Toronto is an American League East division foe, and the Jays know that dropping three to the Rays will be a major setback, and could effectively end their season. And in the next two games, the Rays face Torontos two top starters: A.J. Burnett and Roy Halladay.
With Boston one game behind and New York three down, the Rays simply cannot afford to lose three straight to Toronto. But the way theyve been playing, that looks very possible. The Rays coaching staff, players and announcers all say that these doldrums cant continue, that the hitters are too good and are due to get hot, but weve seen no evidence of it yet.
A few reasons for fans to feel queasy:
The Rays have never, ever been close to the position of holding on to first place this far into the season. Try as they might to play day-to-day, the notion of the playoffs, of being in an actual pennant race, has to be creeping into their minds.

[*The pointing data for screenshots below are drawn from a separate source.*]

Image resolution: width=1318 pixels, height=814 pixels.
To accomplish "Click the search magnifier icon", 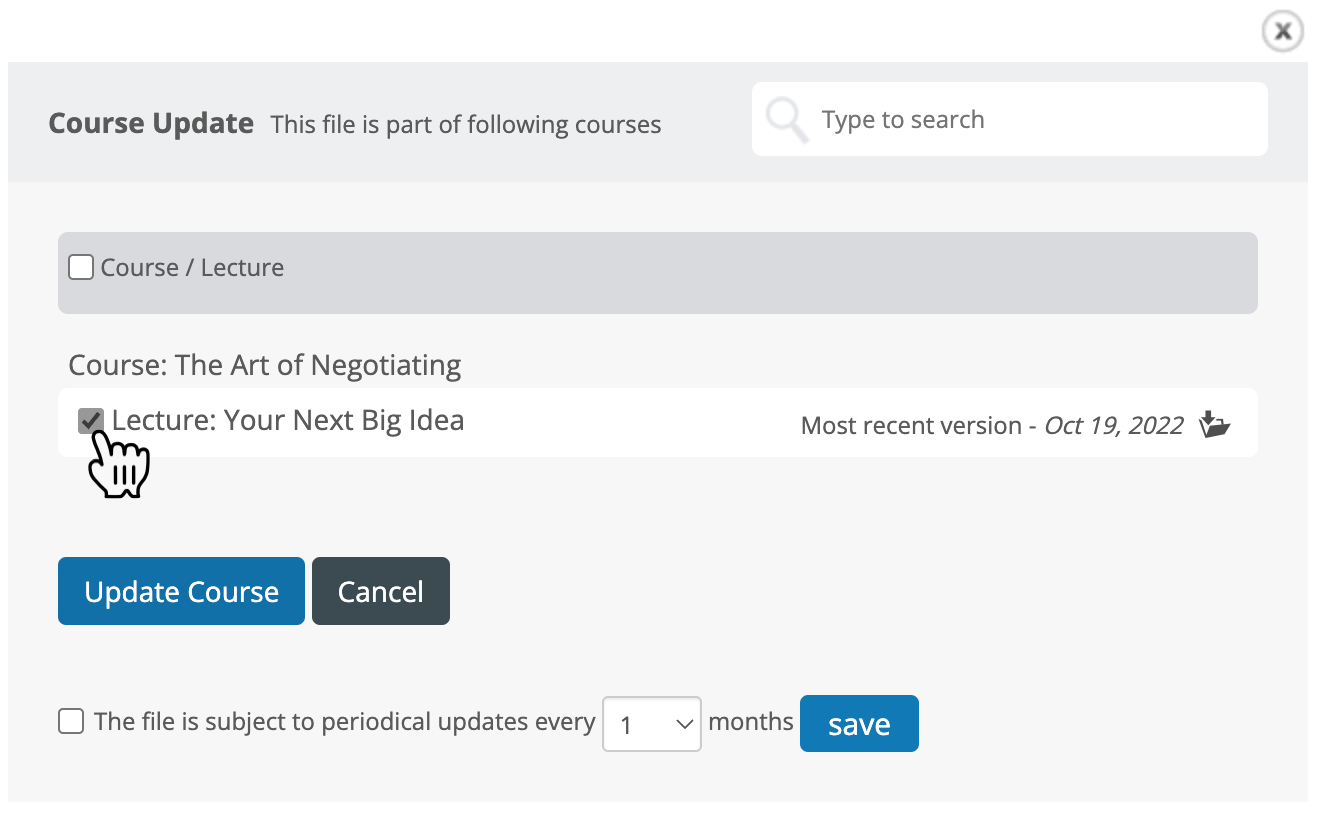I will 787,118.
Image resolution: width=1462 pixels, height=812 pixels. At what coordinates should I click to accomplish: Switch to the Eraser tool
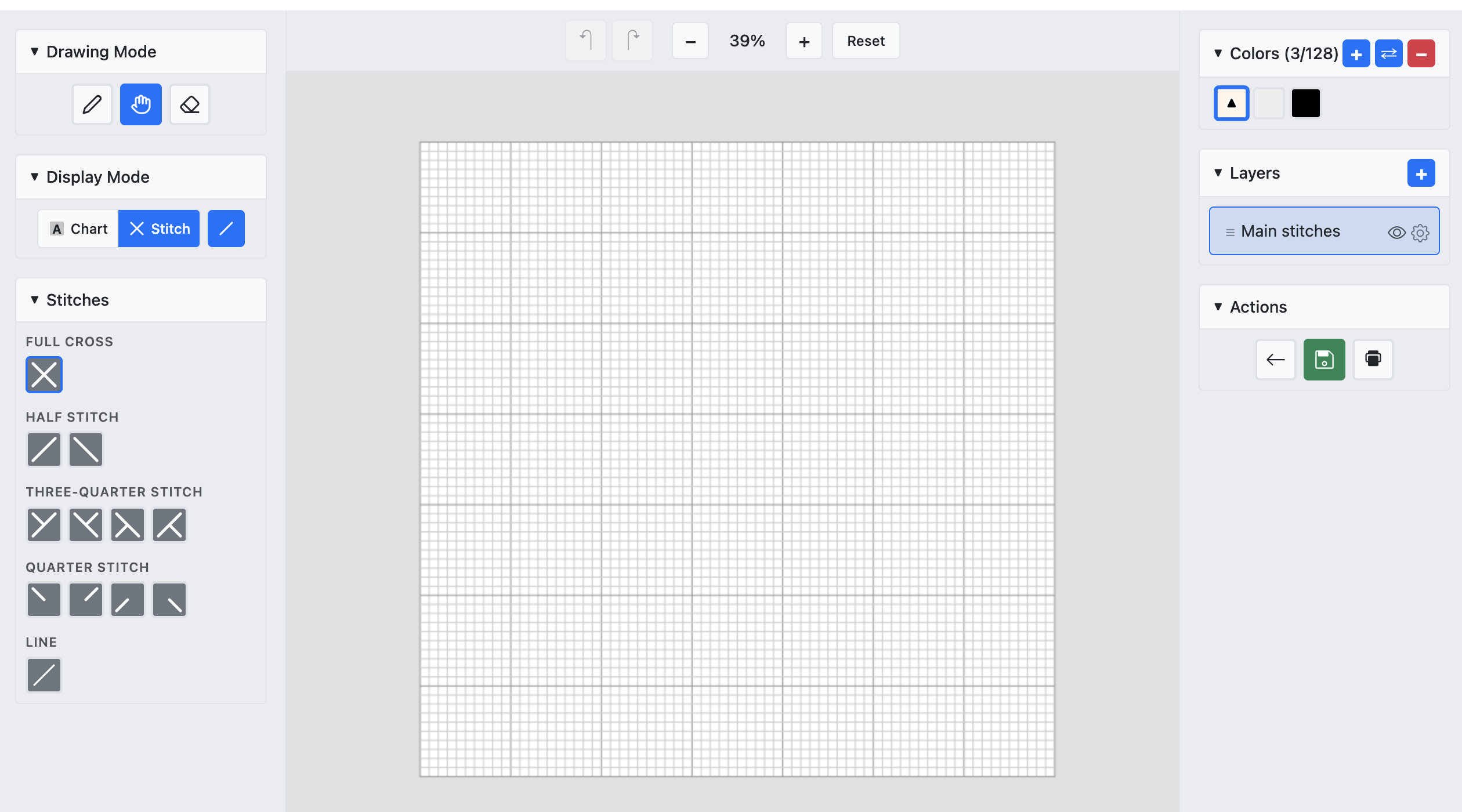[190, 104]
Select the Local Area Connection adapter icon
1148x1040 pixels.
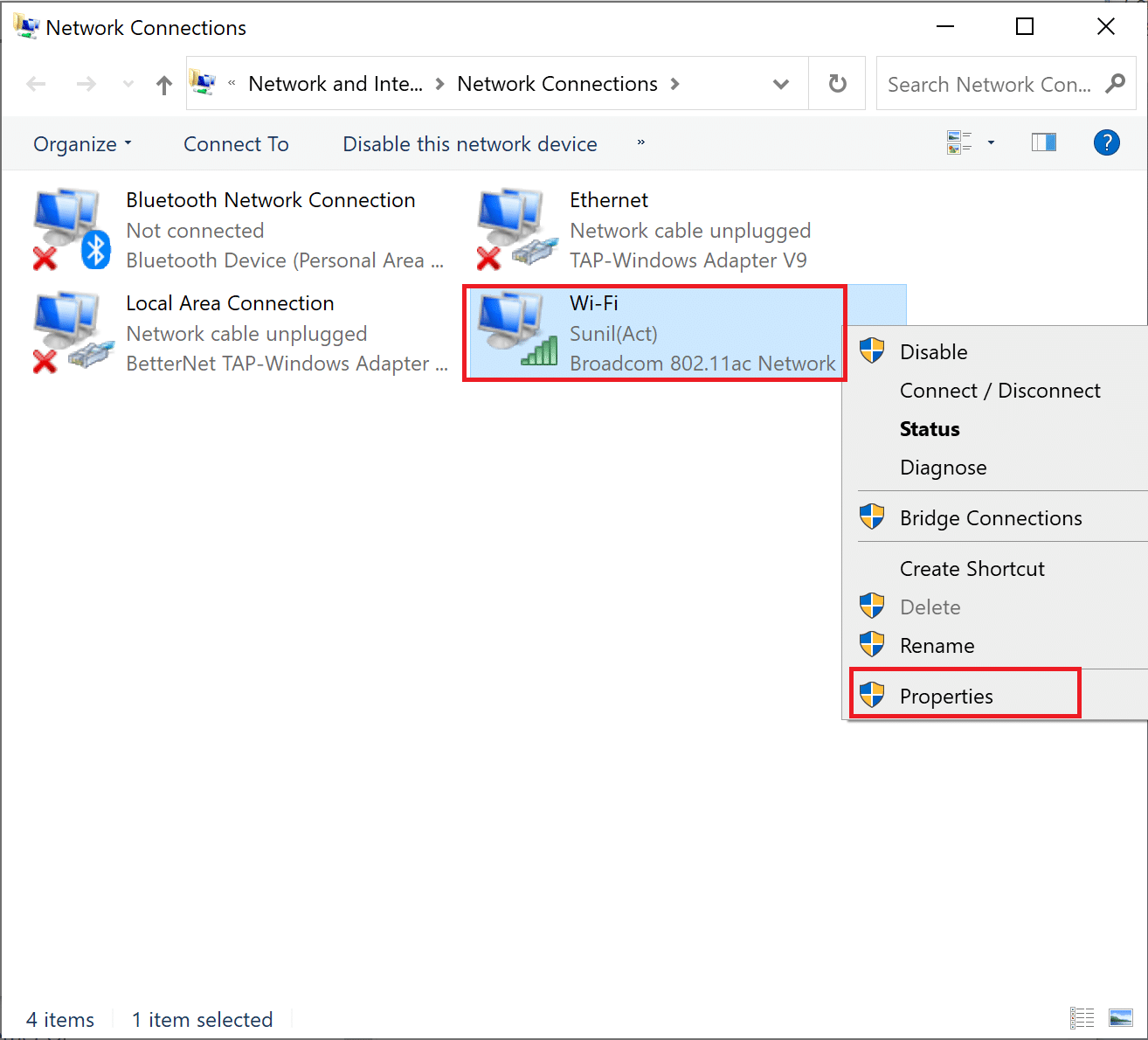pos(70,333)
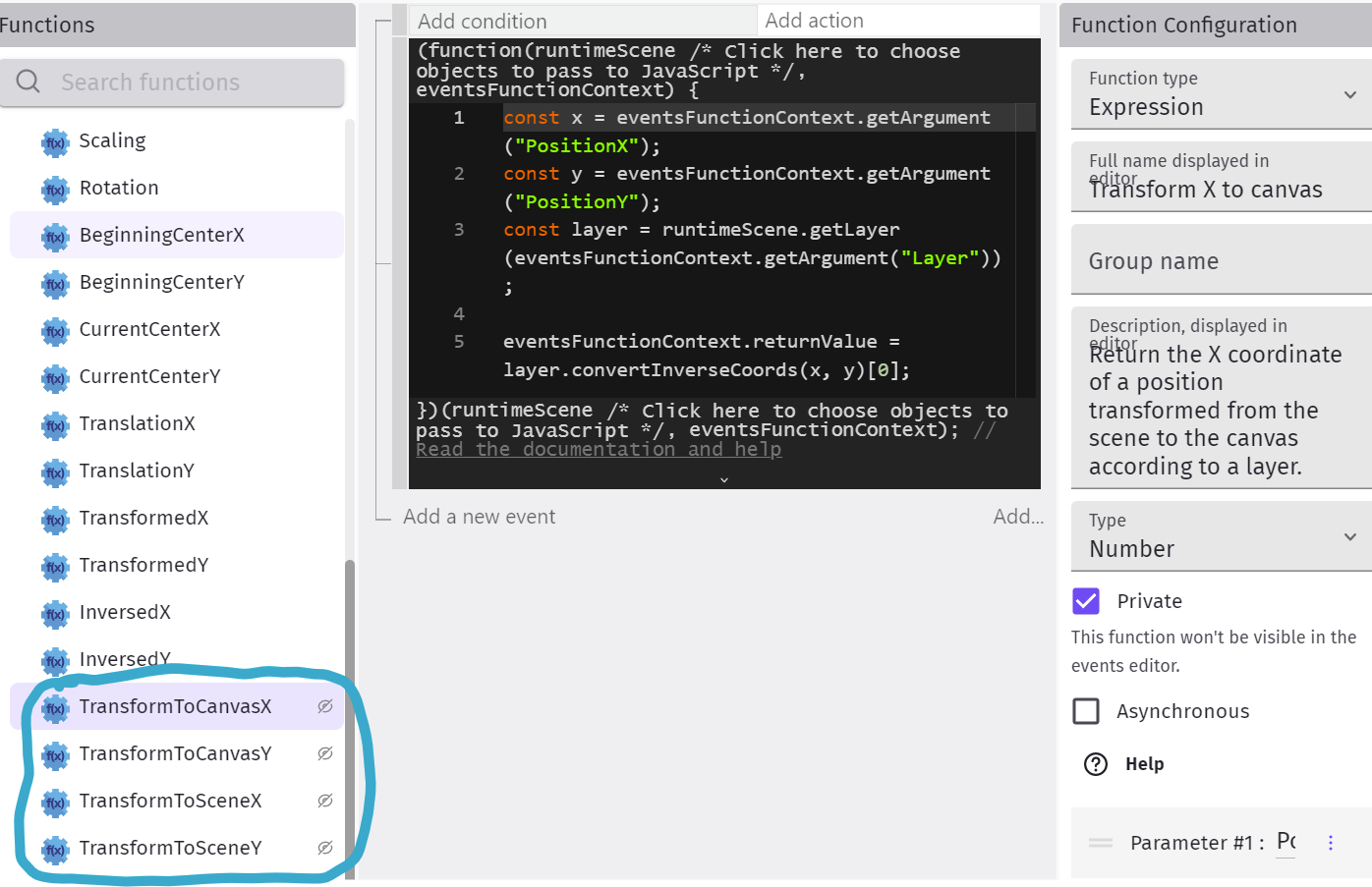Click Add a new event
The image size is (1372, 887).
point(479,517)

And yet there are 58 games left. Crawford, Upton and several other players have never played meaningful games in late July, and its only natural they should press. (This is all Longoria has known, so, despite being a rookie, he seems the most relaxed.)
The Rays have played a lot of close games, and while that makes for good drama and viewing, it may contribute to the sense of mental fatigue that surrounds the team.
Baseball pundits have been bandying about whether Tampa Bay needs to make a trade before the Thursday deadline. Im not enough of an expert to have a firm opinion on this, but I definitely don't think the team should mortgage the future for a short-term fix. Most of the talk has been about adding a right-handed bat to effectively take over Johnny Gomes role as well as a late-inning relief pitcher.
But I also see a budding problem with the starting pitching (more so than the bullpen). Shields and Kazmir seem to have found their groove (although not yet on the road), and I think Garza has about come of age. But Andy Sonnanstine just looks like the kind of pitcher that hitters tend to figure out; he was very little margin for error. And Im not convinced that Edwin Jackson has his head on straight. Two shaky starters in a five-man rotation can be a perilous situation for a contender. I hope Im wrong about those two guys. It's nigh impossible to land a quality starting pitcher at this juncture.